Saturday, February 2, 2013

Donate To A Nonprofit

I received what appears to be a valid email notice informing me I am a possible claimant in a class action suit against Facebook. All I have to do is submit a claim form and I may receive $10 for Facebook illegally using my name, image, or other account information in a sponsored story. 

What? They did? When?

Regardless, I feel damaged now. Where's my compensation?

If $10 cannot be paid to each Authorized Claimant, the amount paid to each Authorized Claimant will be reduced pro rata. What this means is that the cash award to individual Authorized Claimants will be determined by subtracting from the $20 million fund any attorneys’ fees and costs awarded by the Court to Class Counsel, any service award paid to the Representative Plaintiffs, and any costs incurred by the Settlement Administrator and Escrow Agent, and then dividing the remaining funds by the number of Authorized Claimants. For instance, if the Net Settlement Fund has $12 million, and there are 1.2 million Authorized Claimants, the payment to each Authorized Claimant will be $10, subject to the Court’s approval. As another example, if the Net Settlement Fund has $12 million, and there are 2.4 million Authorized Claimants, the payment will be $5, subject to the Court’s approval. If the amount to be paid to each Authorized Claimant is calculated to be $4.99 or less, the Net Settlement Fund will be distributed pro rata to the Authorized Claimants, unless the Court orders otherwise as discussed in Section 2.3(a)(ii) of the Settlement Agreement. 

However, if the number of claims made renders it economically infeasible to pay any money to Authorized Claimants, the entire Net Settlement Fund will be distributed to the not-for-profit organizations identified below, instead of to Authorized Claimants.

These are the nonprofit organizations who will probably divide up the monetary awards.

Center for Democracy and Technology, Electronic Frontier Foundation, MacArthur Foundation, Joan Ganz Cooney Center, Berkman Center for Internet and Society (Harvard Law School), Information Law Institute (NYU Law School), Berkeley Center for Law and Technology (Berkeley Law School), Center for Internet and Society (Stanford Law School), High Tech Law Institute (Santa Clara University School of Law), Campaign for Commercial-Free Childhood, Consumers Federation of America, Consumer Privacy Rights Fund, ConnectSafely.org, and WiredSafety.org.

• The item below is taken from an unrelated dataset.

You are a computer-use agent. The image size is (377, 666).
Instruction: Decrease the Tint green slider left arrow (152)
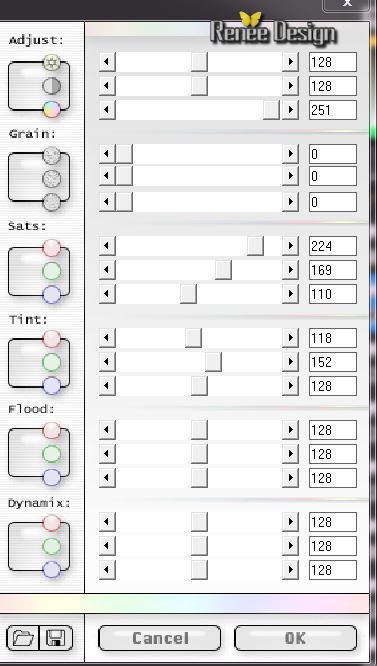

Here is why I think I won't receive a dime and the remaining money will instead go to the nonprofits.

$20 million has been set aside for this. Facebook has something like one billion accounts, and probably 90% of them are real people. I have no idea how many accounts were illegally used in sponsored stories, but somewhere in the millions sounds quite plausible. They don't define what constitutes "economically infeasible to pay", but the numbers tell me that each claimant would receive less than a penny because even though $20 million is set aside, the amount paid to the claimants is determined...

...by subtracting from the $20 million fund any attorneys’ fees and costs awarded by the Court to Class Counsel, any service award paid to the Representative Plaintiffs, and any costs incurred by the Settlement Administrator and Escrow Agent, and then dividing the remaining funds by the number of Authorized Claimants.

So the claimants will receive whatever is left of the $20 million, if there aren't too many claimants. Otherwise, the nonprofits divvy up the remainder. 

I submitted my claim form anticipating I won't receive a dime but maybe some of the money will go towards a good cause.